#### [WHAT THE TASK REQUIRES]
Every entry below is to be retyped exactly as it stands.

START MATERIALS PROVIDED

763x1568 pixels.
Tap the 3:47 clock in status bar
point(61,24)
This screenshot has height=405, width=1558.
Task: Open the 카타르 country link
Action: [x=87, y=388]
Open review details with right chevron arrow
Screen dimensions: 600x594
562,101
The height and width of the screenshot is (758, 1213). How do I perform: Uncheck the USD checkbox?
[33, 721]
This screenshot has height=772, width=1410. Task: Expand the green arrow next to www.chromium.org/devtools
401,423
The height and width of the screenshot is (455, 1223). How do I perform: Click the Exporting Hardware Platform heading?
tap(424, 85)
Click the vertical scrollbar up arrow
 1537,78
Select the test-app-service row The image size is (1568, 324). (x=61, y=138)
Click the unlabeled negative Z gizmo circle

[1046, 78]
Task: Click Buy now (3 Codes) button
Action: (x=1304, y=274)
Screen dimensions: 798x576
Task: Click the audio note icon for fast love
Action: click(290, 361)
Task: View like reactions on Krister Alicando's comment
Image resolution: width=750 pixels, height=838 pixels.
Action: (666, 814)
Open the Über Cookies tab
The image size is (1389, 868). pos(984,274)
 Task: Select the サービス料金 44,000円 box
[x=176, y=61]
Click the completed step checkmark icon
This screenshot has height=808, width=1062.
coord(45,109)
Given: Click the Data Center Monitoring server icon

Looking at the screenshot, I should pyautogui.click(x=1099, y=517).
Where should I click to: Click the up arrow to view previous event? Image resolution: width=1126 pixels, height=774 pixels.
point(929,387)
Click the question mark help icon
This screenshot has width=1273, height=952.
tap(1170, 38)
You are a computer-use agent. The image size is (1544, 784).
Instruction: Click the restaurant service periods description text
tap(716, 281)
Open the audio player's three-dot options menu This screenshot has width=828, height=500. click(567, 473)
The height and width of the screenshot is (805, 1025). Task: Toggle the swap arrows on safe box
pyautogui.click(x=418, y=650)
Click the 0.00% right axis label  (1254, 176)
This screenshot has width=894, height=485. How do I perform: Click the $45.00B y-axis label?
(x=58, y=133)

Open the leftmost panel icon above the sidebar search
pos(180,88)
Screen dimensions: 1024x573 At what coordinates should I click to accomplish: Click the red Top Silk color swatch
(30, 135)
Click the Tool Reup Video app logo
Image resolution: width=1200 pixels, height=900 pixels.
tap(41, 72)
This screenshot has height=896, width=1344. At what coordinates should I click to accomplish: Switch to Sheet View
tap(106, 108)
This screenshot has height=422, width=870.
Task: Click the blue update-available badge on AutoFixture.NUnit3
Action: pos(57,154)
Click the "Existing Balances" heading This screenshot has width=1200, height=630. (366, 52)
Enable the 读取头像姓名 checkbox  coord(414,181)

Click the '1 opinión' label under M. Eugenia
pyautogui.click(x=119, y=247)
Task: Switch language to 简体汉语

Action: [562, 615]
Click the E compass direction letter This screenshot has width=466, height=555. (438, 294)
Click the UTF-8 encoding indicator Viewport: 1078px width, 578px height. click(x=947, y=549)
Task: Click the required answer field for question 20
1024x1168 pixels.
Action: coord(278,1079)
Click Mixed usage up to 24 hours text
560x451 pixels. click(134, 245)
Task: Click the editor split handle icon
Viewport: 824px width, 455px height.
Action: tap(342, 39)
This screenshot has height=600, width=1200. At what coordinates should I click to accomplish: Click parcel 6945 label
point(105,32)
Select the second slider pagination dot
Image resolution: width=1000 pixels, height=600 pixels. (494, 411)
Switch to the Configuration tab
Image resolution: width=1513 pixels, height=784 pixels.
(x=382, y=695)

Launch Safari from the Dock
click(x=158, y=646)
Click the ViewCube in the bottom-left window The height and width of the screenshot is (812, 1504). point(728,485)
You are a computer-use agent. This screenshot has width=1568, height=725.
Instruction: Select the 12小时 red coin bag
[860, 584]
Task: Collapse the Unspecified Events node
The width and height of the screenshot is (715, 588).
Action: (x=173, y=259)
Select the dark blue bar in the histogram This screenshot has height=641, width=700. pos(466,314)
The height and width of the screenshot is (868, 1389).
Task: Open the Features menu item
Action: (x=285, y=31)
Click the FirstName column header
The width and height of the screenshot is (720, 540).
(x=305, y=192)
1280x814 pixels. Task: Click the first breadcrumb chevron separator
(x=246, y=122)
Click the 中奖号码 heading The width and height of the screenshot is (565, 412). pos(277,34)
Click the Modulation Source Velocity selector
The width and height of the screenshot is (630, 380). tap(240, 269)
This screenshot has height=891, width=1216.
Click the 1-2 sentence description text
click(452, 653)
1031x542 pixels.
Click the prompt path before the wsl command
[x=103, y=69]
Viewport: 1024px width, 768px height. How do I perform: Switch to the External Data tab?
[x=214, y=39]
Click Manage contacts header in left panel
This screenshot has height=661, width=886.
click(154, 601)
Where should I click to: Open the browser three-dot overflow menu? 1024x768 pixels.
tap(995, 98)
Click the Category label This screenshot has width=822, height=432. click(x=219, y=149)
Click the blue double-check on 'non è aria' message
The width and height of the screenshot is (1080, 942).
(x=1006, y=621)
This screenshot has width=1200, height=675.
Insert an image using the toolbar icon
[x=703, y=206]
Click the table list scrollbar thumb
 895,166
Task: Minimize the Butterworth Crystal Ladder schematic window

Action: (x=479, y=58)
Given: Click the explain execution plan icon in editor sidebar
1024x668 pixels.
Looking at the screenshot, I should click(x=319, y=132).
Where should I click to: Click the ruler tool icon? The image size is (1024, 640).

END MATERIALS PROVIDED

#### [REPLY]
763x1568 pixels.
Tap the 3:47 clock in status bar
point(61,24)
This screenshot has height=405, width=1558.
Task: Open the 카타르 country link
Action: [x=87, y=388]
Open review details with right chevron arrow
Screen dimensions: 600x594
562,101
The height and width of the screenshot is (758, 1213). How do I perform: Uncheck the USD checkbox?
[33, 721]
This screenshot has height=772, width=1410. Task: Expand the green arrow next to www.chromium.org/devtools
401,423
The height and width of the screenshot is (455, 1223). How do I perform: Click the Exporting Hardware Platform heading?
tap(424, 85)
Click the vertical scrollbar up arrow
 1537,78
Select the test-app-service row The image size is (1568, 324). (x=61, y=138)
Click the unlabeled negative Z gizmo circle

[1046, 78]
Task: Click Buy now (3 Codes) button
Action: (x=1304, y=274)
Screen dimensions: 798x576
Task: Click the audio note icon for fast love
Action: click(290, 361)
Task: View like reactions on Krister Alicando's comment
Image resolution: width=750 pixels, height=838 pixels.
Action: (666, 814)
Open the Über Cookies tab
The image size is (1389, 868). pos(984,274)
 Task: Select the サービス料金 44,000円 box
[x=176, y=61]
Click the completed step checkmark icon
This screenshot has height=808, width=1062.
coord(45,109)
Given: Click the Data Center Monitoring server icon

Looking at the screenshot, I should pyautogui.click(x=1099, y=517).
Where should I click to: Click the up arrow to view previous event? Image resolution: width=1126 pixels, height=774 pixels.
point(929,387)
Click the question mark help icon
This screenshot has width=1273, height=952.
tap(1170, 38)
You are a computer-use agent. The image size is (1544, 784).
Instruction: Click the restaurant service periods description text
tap(716, 281)
Open the audio player's three-dot options menu This screenshot has width=828, height=500. click(567, 473)
The height and width of the screenshot is (805, 1025). Task: Toggle the swap arrows on safe box
pyautogui.click(x=418, y=650)
Click the 0.00% right axis label  (1254, 176)
This screenshot has width=894, height=485. How do I perform: Click the $45.00B y-axis label?
(x=58, y=133)

Open the leftmost panel icon above the sidebar search
pos(180,88)
Screen dimensions: 1024x573 At what coordinates should I click to accomplish: Click the red Top Silk color swatch
(30, 135)
Click the Tool Reup Video app logo
Image resolution: width=1200 pixels, height=900 pixels.
tap(41, 72)
This screenshot has height=896, width=1344. At what coordinates should I click to accomplish: Switch to Sheet View
tap(106, 108)
This screenshot has height=422, width=870.
Task: Click the blue update-available badge on AutoFixture.NUnit3
Action: pos(57,154)
Click the "Existing Balances" heading This screenshot has width=1200, height=630. (366, 52)
Enable the 读取头像姓名 checkbox  coord(414,181)

Click the '1 opinión' label under M. Eugenia
pyautogui.click(x=119, y=247)
Task: Switch language to 简体汉语

Action: [562, 615]
Click the E compass direction letter This screenshot has width=466, height=555. (438, 294)
Click the UTF-8 encoding indicator Viewport: 1078px width, 578px height. click(x=947, y=549)
Task: Click the required answer field for question 20
1024x1168 pixels.
Action: coord(278,1079)
Click Mixed usage up to 24 hours text
560x451 pixels. click(134, 245)
Task: Click the editor split handle icon
Viewport: 824px width, 455px height.
Action: tap(342, 39)
This screenshot has height=600, width=1200. At what coordinates should I click to accomplish: Click parcel 6945 label
point(105,32)
Select the second slider pagination dot
Image resolution: width=1000 pixels, height=600 pixels. (494, 411)
Switch to the Configuration tab
Image resolution: width=1513 pixels, height=784 pixels.
(x=382, y=695)

Launch Safari from the Dock
click(x=158, y=646)
Click the ViewCube in the bottom-left window The height and width of the screenshot is (812, 1504). point(728,485)
You are a computer-use agent. This screenshot has width=1568, height=725.
Instruction: Select the 12小时 red coin bag
[860, 584]
Task: Collapse the Unspecified Events node
The width and height of the screenshot is (715, 588).
Action: (x=173, y=259)
Select the dark blue bar in the histogram This screenshot has height=641, width=700. pos(466,314)
The height and width of the screenshot is (868, 1389).
Task: Open the Features menu item
Action: (x=285, y=31)
Click the FirstName column header
The width and height of the screenshot is (720, 540).
(x=305, y=192)
1280x814 pixels. Task: Click the first breadcrumb chevron separator
(x=246, y=122)
Click the 中奖号码 heading The width and height of the screenshot is (565, 412). pos(277,34)
Click the Modulation Source Velocity selector
The width and height of the screenshot is (630, 380). tap(240, 269)
This screenshot has height=891, width=1216.
Click the 1-2 sentence description text
click(452, 653)
1031x542 pixels.
Click the prompt path before the wsl command
[x=103, y=69]
Viewport: 1024px width, 768px height. How do I perform: Switch to the External Data tab?
[x=214, y=39]
Click Manage contacts header in left panel
This screenshot has height=661, width=886.
click(154, 601)
Where should I click to: Open the browser three-dot overflow menu? 1024x768 pixels.
tap(995, 98)
Click the Category label This screenshot has width=822, height=432. click(x=219, y=149)
Click the blue double-check on 'non è aria' message
The width and height of the screenshot is (1080, 942).
(x=1006, y=621)
This screenshot has width=1200, height=675.
Insert an image using the toolbar icon
[x=703, y=206]
Click the table list scrollbar thumb
 895,166
Task: Minimize the Butterworth Crystal Ladder schematic window

Action: (x=479, y=58)
Given: Click the explain execution plan icon in editor sidebar
1024x668 pixels.
Looking at the screenshot, I should click(x=319, y=132).
Where should I click to: Click the ruler tool icon? The image size is (1024, 640).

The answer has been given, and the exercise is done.